Stated task: Extract every line of text from the listing below, reproducing each one word for word, and leave the pictures out of your answer.

(Records from a data source)
++++

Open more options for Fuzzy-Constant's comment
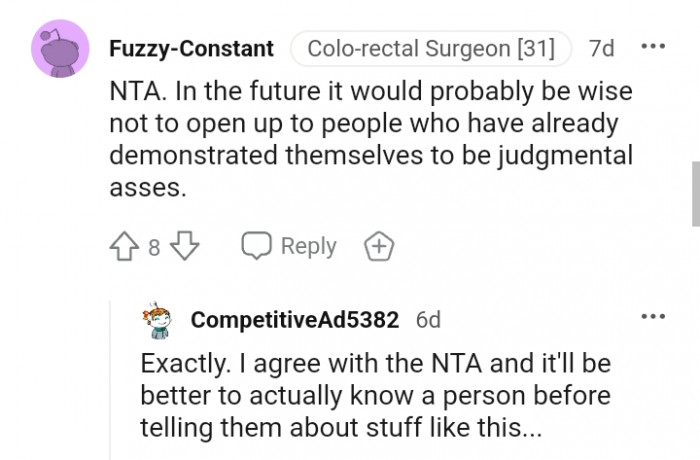The image size is (700, 460). click(652, 48)
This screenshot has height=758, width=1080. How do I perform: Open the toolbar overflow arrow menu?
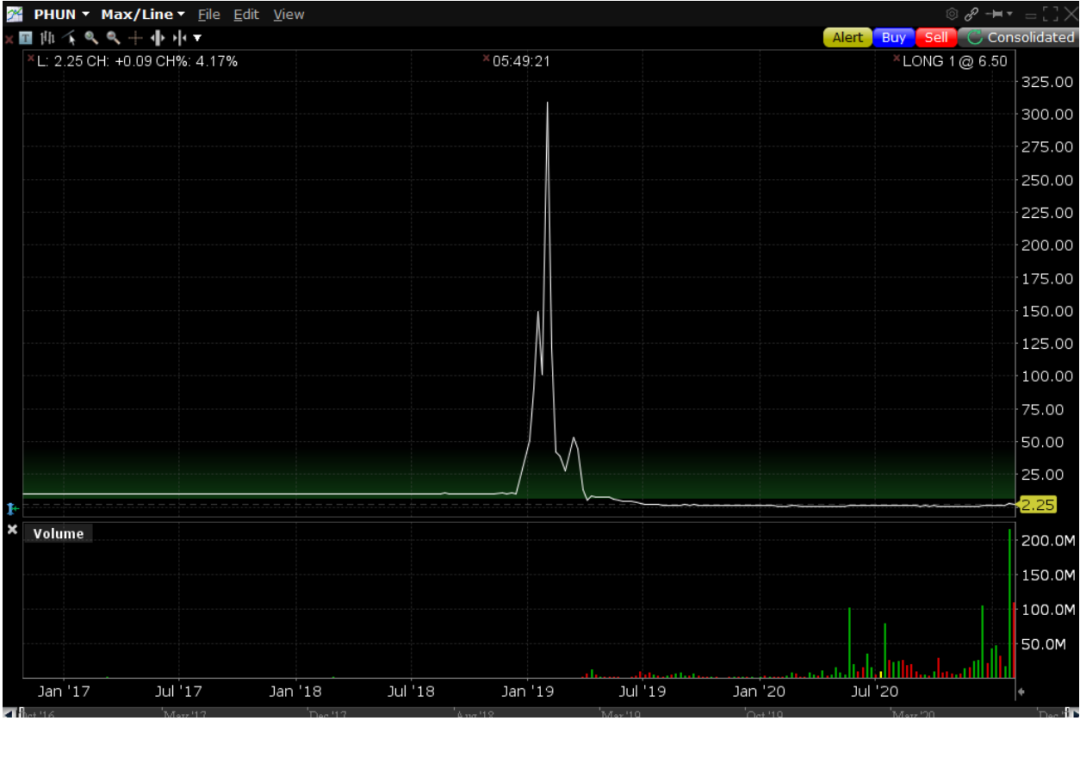[197, 38]
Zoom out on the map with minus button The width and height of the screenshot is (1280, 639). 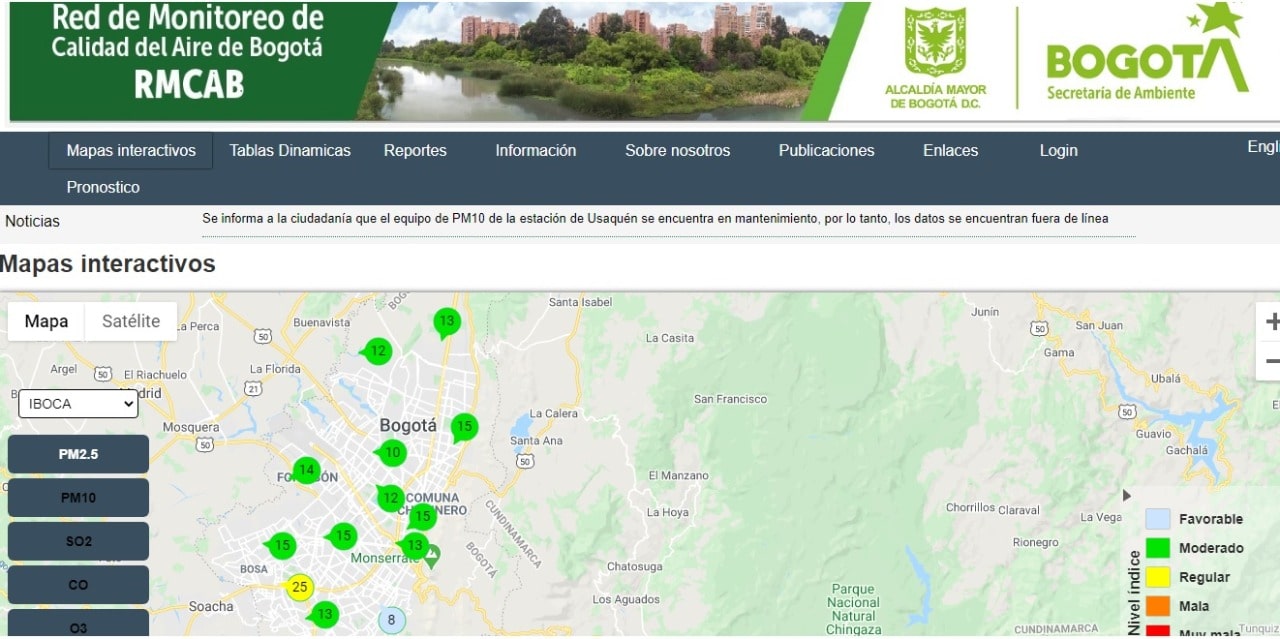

++++

Response:
Open more options for Fuzzy-Constant's comment
The image size is (700, 460). click(652, 48)
This screenshot has height=758, width=1080. How do I perform: Open the toolbar overflow arrow menu?
[197, 38]
Zoom out on the map with minus button The width and height of the screenshot is (1280, 639). 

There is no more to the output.